時折、強い風が吹き込んでくる事だけが難点だろうか。それ以外は快適だ。この風はどこからやってきているのだろう?
「それにしても、なんだかものすごく寒いわよね。地下にいるからかしら?」
「本当……ローブやマントを着込んでいても寒いですものね」
思わず身を震わせるシフォンとマリア。
「そういえば……でも、寒い空気は外から進入してきている気がしますワン」
ココアがくんくんとにおいを辿り、外気の進入口が近くにあることを示唆。さすが、嗅覚に優れた犬耳族だ。
「ああ、このあたりは迷宮の緊急連絡通路があるから、万が一何かが起きてこの迷宮に居られなくなったら脱出できるように、外への階段やエスカレーターが設置されているハニ」
「えっ? 中間層って結構深いんじゃ……。脱出するのにどれくらいかかるんだろう?」
オレの素朴疑問に、埴輪さんは笑って答える。
「ははっ。実はこの迷宮の中間という意味は、深さを指しているわけじゃないハニよ。ふたつある出入り口の中間地点にあるという意味で、中間層と呼ばれているハニ」
「えっそうだったんだ! じゃあ、意外と地上に近い深さなのか」
「そうハニね。だから、地下に町も作れるし、物流もそれなりに出来るハニよ。おや、もうすぐ施設ハニ!」
見えてきたのは、鉱石研究所という看板……そして、赤い屋根の洋館。門の前で埴輪さんが呼び鈴を鳴らす。
「ようこそお越し下さいましたハニ。あとで案内係が来ますハニ……ではまた後ほど……」
施設内から埴輪が数人現れて台車からボックスを受け取り、大事そうに屋敷の中へと運んでいった。
「なんだか、あっという間に現れて、あっという間に去っていったな。手際が良すぎる……あっオレの虹色鉱石まだ渡してないや」
「みんな、稀少鉱石の研究をしたくて仕方ないハニよ。埴輪族は鉱石が、大好きハニ。イクト君の虹色鉱石は、直接館長さんに手渡せば良いハニ」
すると、メイドらしき犬耳族の少女がオレ達を笑顔で出迎える。髪の色は金に近いベージュで、耳も同じカラーだ。ゴールデンレトリバー系の毛並みと言えば良いのだろうか。メイド服は、黒のロングスカートで白いフリル付きのエプロンを装着している。

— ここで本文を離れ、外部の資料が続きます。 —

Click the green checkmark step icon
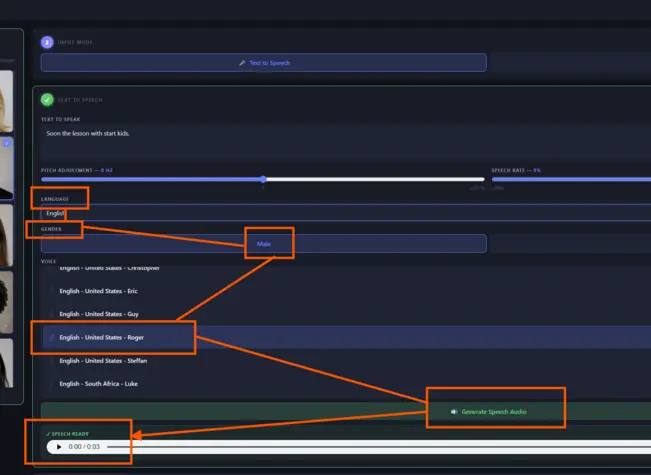The width and height of the screenshot is (651, 475). tap(47, 100)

メイドというと猫耳族のイメージが定着していたが、犬耳メイドもなかなか可愛らしい。
「ようこそお越し下さいました。お客様! 館長がお待ちですワン」
屋敷の扉を開け広々としたロビーを通り、案内された先は洋館一階にある館長室。
「館長、予約のお客様ですワン!」
「待っていましたわ! どうぞ……」
品の良い女性の声……館長は女の人のようだ。しかも語尾がハニでもなければワンでもないところから……もしかして人間族?
「稀少鉱石研究施設へようこそ。私、館長をつとめております卑弥呼と申します。勇者イクトさまご一行ですね。どうぞお見知り置きを……。埴輪さんはひさしぶりですわね、半年ほどお会いしていなかったかしら?」
館長は、いわゆる巫女さんファッションで、胸に翡翠で出来た勾玉ネックレスを下げている。黒髪ロングヘア姫カットで、目はぱっちりと大きく、和風ハーレムゲームの攻略対象になっていそうな正ヒロインが具現化したような風貌だ。もちろん、超可愛い……。

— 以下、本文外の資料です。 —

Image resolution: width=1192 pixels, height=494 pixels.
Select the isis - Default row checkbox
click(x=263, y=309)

ミンティアのチートスキルで女アレルギーが緩和されていなかったら、微笑まれただけで気絶していただろう。
ところで……卑弥呼というと、邪馬台国の巫女さんの名前だが……。
「こんにちは、えっと卑弥呼様?」
「はじめまして……えっと卑弥呼さんってあの有名な……?」
オレとミンティアの言いたい事を理解しているのか、さらりと髪をなびかせて優しく説明し始める卑弥呼さん。

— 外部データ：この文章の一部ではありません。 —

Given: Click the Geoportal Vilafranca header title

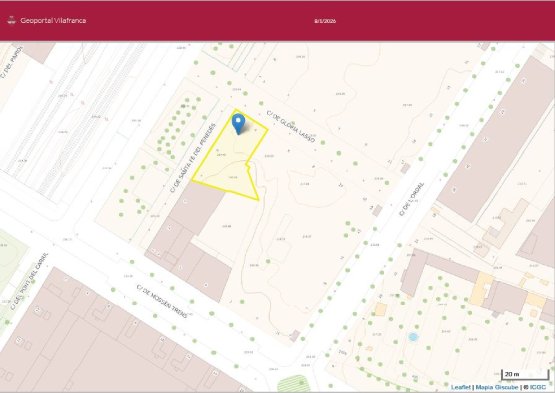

「ああ、正確には50代目くらいの卑弥呼ですわ。この地下迷宮を守るために、巫女が代々その名前を継承しておりますの。と、いっても間は他の名前を継承した巫女が居た時期もありますし……。古代ナーラ地方が、正式な邪馬台国か否かも不明ですし……。でも、古代遺跡を守るために日夜頑張っておりますわ!」
「ははっ。邪馬台国は、他にも古代キューシュー地方が候補として挙がっているハニ。どちらが本物の邪馬台国かはずっと議論されていて、私たちも知らないハニよ。でもまぁ、どちらも古代から人や埴輪族が住んでいた土地には変わりないハニ」
長生きしていそうな埴輪さんにも、歴史の真偽は分からないのか……。
「へぇ、いろいろ歴史研究も大変なんだなぁ」
けなげに、にっこりと微笑む卑弥呼さんと埴輪さん。実際の邪馬台国がどこに存在していたのかの議論はさておき、今は虹色鉱石だ。
「……では、話を本題に戻しましょう。勇者イクトさん、あなたが発掘したという虹色鉱石、預かってもよろしいでしょうか?」
「えっああ。よろしくお願いします」
皮のふくろから虹色鉱石を取り出し、館長である卑弥呼さんに手渡す。気のせいだろうか、わずかだが虹色鉱石がきらりと輝いた気がする。
「では、この鉱石は封印を解くための儀式台へ……」
ことん……と鉱石を館長室の一番奥に鎮座している儀式台の上に設置。鉱石を解析するための専用の装置と埴輪さんが語っていたので、てっきりデジタル型の装置を想像していたのだが、意外や古代テイストの儀式台だ。
よく考えてみれば、古代人が封印した品物なのだから、当時の儀式と同じ方法で封印を解くのがもっとも良い方法なのだろう。
卑弥呼さんの魔力に反応して、鉱石が煌々と輝く……が、すぐには封印は解けないらしくしばらく時間がかかるらしい。
「おそらくこの儀式台の上で魔力をチャージして半日ほど時間をかければ、封印が解けます。もうすぐ夜ですし、それまでの間はゆっくり休んで下さい。明日の朝には、この鉱石の中身がなんなのか判明しますわ」
館長室は儀式室として一時的に封鎖されて、オレ達はゲスト用の部屋へと通された。男女別でオレは個室、女性陣は二部屋与えられた。
みんなで食堂に集まり夕食を終えて、風呂でゆったりとリラックス。そして、ベッドで早めに就寝……数日間炭鉱で働いた疲れを癒す。
『久しぶりだね、イクトス! また、一緒に旅が出来るね!』
イクトス? オレの名前はイクトのはずだが……?
夢の中で虹色の光に包まれた精霊の少女が、にこっと微笑んだ。